(Pixel coordinate grounding data)
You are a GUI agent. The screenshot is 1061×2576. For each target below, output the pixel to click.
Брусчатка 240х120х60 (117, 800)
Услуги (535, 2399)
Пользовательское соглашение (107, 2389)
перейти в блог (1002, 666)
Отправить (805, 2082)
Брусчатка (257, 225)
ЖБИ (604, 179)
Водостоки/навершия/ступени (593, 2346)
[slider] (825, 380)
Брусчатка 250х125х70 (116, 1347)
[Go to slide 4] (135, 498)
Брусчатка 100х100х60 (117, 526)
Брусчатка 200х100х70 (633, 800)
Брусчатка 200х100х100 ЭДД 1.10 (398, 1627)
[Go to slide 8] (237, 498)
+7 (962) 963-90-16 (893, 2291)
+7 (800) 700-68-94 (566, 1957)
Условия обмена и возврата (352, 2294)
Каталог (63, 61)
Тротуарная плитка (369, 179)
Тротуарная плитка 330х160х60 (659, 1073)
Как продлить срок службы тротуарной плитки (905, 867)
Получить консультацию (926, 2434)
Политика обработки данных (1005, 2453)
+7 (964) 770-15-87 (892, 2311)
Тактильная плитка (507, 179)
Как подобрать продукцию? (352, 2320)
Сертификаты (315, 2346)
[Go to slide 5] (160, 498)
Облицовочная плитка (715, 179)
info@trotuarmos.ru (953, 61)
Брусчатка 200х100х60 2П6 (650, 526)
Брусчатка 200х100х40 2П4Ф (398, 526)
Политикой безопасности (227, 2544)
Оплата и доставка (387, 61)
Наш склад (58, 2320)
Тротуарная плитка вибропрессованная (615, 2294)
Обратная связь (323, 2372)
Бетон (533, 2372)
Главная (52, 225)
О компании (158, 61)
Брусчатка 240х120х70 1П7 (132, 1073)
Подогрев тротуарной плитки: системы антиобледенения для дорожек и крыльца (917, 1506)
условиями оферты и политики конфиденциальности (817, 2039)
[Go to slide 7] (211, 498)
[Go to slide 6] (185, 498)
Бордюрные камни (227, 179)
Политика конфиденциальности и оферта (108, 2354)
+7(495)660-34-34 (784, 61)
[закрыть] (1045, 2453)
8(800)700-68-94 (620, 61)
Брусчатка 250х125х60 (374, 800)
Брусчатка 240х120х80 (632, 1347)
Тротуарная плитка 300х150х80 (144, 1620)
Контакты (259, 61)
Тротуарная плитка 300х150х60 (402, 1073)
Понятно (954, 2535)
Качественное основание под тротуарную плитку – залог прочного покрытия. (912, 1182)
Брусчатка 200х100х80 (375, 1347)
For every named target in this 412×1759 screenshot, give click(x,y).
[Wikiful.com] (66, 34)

What this task involves
What you return should match every line above exactly.

Result
You are a GUI agent. The screenshot is 1061×2576. For each target below, output the pixel to click.
Брусчатка 240х120х60 (117, 800)
Услуги (535, 2399)
Пользовательское соглашение (107, 2389)
перейти в блог (1002, 666)
Отправить (805, 2082)
Брусчатка (257, 225)
ЖБИ (604, 179)
Водостоки/навершия/ступени (593, 2346)
[slider] (825, 380)
Брусчатка 250х125х70 (116, 1347)
[Go to slide 4] (135, 498)
Брусчатка 100х100х60 (117, 526)
Брусчатка 200х100х70 (633, 800)
Брусчатка 200х100х100 ЭДД 1.10 (398, 1627)
[Go to slide 8] (237, 498)
+7 (962) 963-90-16 (893, 2291)
+7 (800) 700-68-94 (566, 1957)
Условия обмена и возврата (352, 2294)
Каталог (63, 61)
Тротуарная плитка (369, 179)
Тротуарная плитка 330х160х60 (659, 1073)
Как продлить срок службы тротуарной плитки (905, 867)
Получить консультацию (926, 2434)
Политика обработки данных (1005, 2453)
+7 (964) 770-15-87 (892, 2311)
Тактильная плитка (507, 179)
Как подобрать продукцию? (352, 2320)
Сертификаты (315, 2346)
[Go to slide 5] (160, 498)
Облицовочная плитка (715, 179)
info@trotuarmos.ru (953, 61)
Брусчатка 200х100х60 2П6 (650, 526)
Брусчатка 200х100х40 2П4Ф (398, 526)
Политикой безопасности (227, 2544)
Оплата и доставка (387, 61)
Наш склад (58, 2320)
Тротуарная плитка вибропрессованная (615, 2294)
Обратная связь (323, 2372)
Бетон (533, 2372)
Главная (52, 225)
О компании (158, 61)
Брусчатка 240х120х70 1П7 (132, 1073)
Подогрев тротуарной плитки: системы антиобледенения для дорожек и крыльца (917, 1506)
условиями оферты и политики конфиденциальности (817, 2039)
[Go to slide 7] (211, 498)
[Go to slide 6] (185, 498)
Бордюрные камни (227, 179)
Политика конфиденциальности и оферта (108, 2354)
+7(495)660-34-34 (784, 61)
[закрыть] (1045, 2453)
8(800)700-68-94 (620, 61)
Брусчатка 250х125х60 (374, 800)
Брусчатка 240х120х80 (632, 1347)
Тротуарная плитка 300х150х80 (144, 1620)
Контакты (259, 61)
Тротуарная плитка 300х150х60 (402, 1073)
Понятно (954, 2535)
Качественное основание под тротуарную плитку – залог прочного покрытия. (912, 1182)
Брусчатка 200х100х80 (375, 1347)
For every named target in this 412×1759 screenshot, give click(x,y).
[Wikiful.com] (66, 34)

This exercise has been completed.